「文学横浜の会」

 エッセー


2000年3月


「2000年、Y2K」に思う

 2000年ミレニアムの騒々しい年明けから、はや二月経った。2000年も1999年も、同じ年月なのにと 思っている者には、年末から年始に掛けての騒がしさは異様に思われたであろう。これも何事につけ語呂合わせを 楽しみ、何かとケジメを付けたがる遊び心のうちなのだろう。

 しかし、2000年が1900年或いは1000年のそれとはっきりちがったのは、コンピュータの存在だ。 所謂、Y2K 問題、コンピュータの誤作動を懸念する議論が喧しく、そして深刻な問題を引き起こすとして議論され た事は、記憶の中にまだ残っている。「誤作動で原子爆弾が発射される」から、「家庭内の制御システムが狂って 思わぬ事態が発生する」等、ソフトウェアという眼に見えないものだけに色々な事態が想定され、喧伝された。 買いだめを勧める動きもあり、政府でも不測の事態に備えるよう PR までしていた。

 Y2K 問題はまだ終っていないと言う人もいるが、二月経って Y2K 問題もほぼ決着がついたように思われる。 結果的には総て杞憂に終り、めでたしめでたし、万全の対策を執った結果であり、Y2K 問題も不況対策にはなった。 と、総括する向きもあるが、待てよ、と思う。遣りすぎだったのではないか。Y2K 問題が叫ばれている頃から 「ちょっと遣りすぎでは?」と漠然と感じていた者も含めて、一連の事態について冷静に見つめ直す必要がある。
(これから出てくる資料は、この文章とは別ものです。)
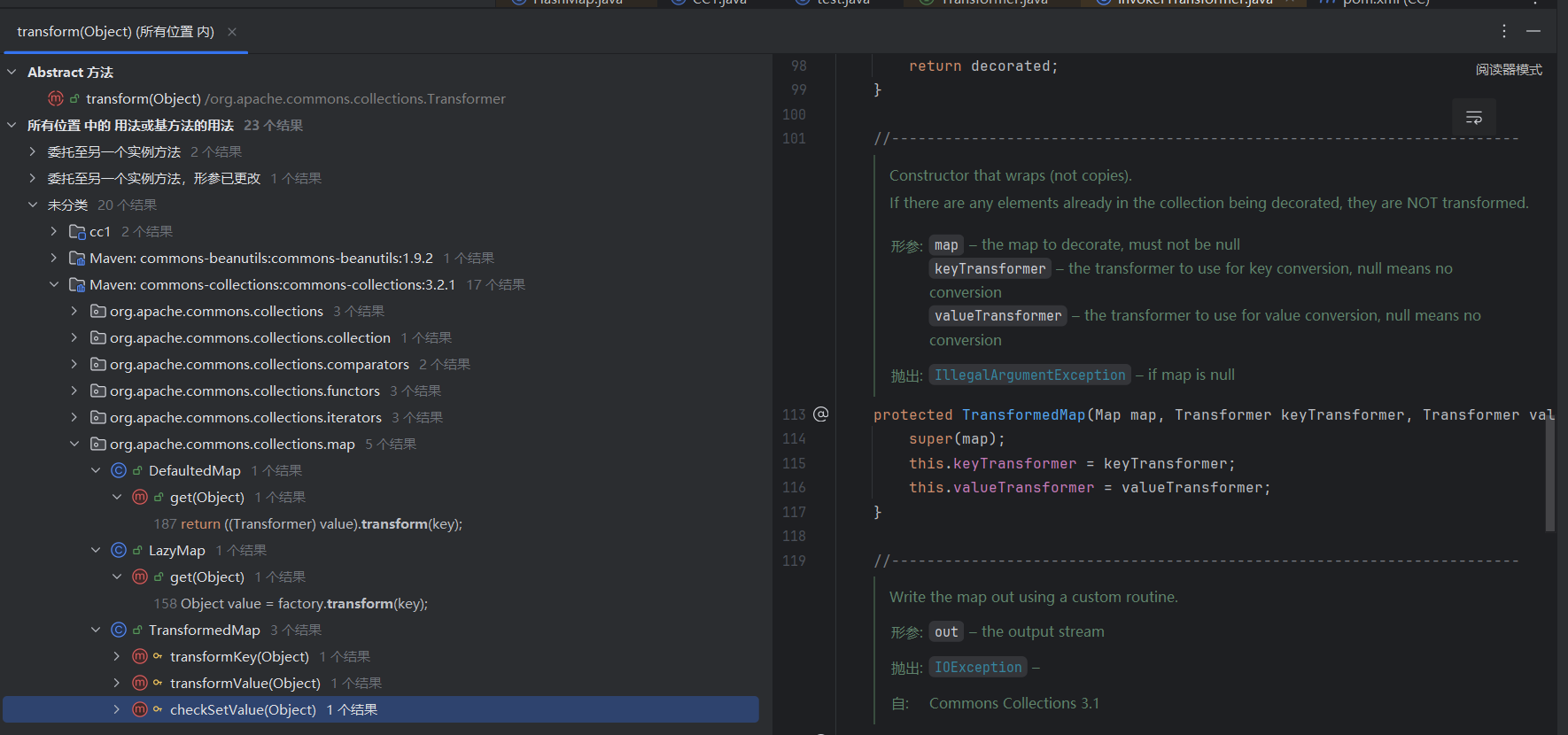This screenshot has height=735, width=1568.
Task: Click the DefaultedMap class icon
Action: (x=119, y=470)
 問題は「はっきりしない事へ」の行き過ぎる対応についてだ。何も起こらなかったからいいではないか、と言う 者もいるだろうが、冷静に「はっきりしない事象への対応」についての対処について検討しておく必要があるよう に思う。こんな事を言うと、はっきりしないからこそ万全の対策が必要なのであり、”対処”などある筈がないと 言う向きもあるだろう。逆に言えば、そうだからこそ必要なのだ。

 はっきりしない事、それは情報不足・情報の曖昧さによるのだが、行き過ぎた対応は往々にしてパニックを誘発し、 まかり間違えば多大の犠牲を生じさせる危険性を含んでいる。国内においては関東大震災後の不安心理から生じた 「朝鮮人虐殺」があり、「一億玉砕」を標榜し「天皇陛下万歳!」を叫んで多くの犠牲を強いられた第二次世界大 戦も国全体がパニックに陥った、と見る向きもある。似たような事は世界的にも歴史的にも多くの実例がある。

 ではどうすればよかったのかと問えば、明快な解答が得られないのも事実である。そして言える事は、絶えず行 き過ぎではないかと問い掛けながら対処する事が、大きなパニックを引き起こさない為の方策のように思う。

 Y2K 問題対策には、ただ杞憂だったでは済まされない多くの問題を含んでいる。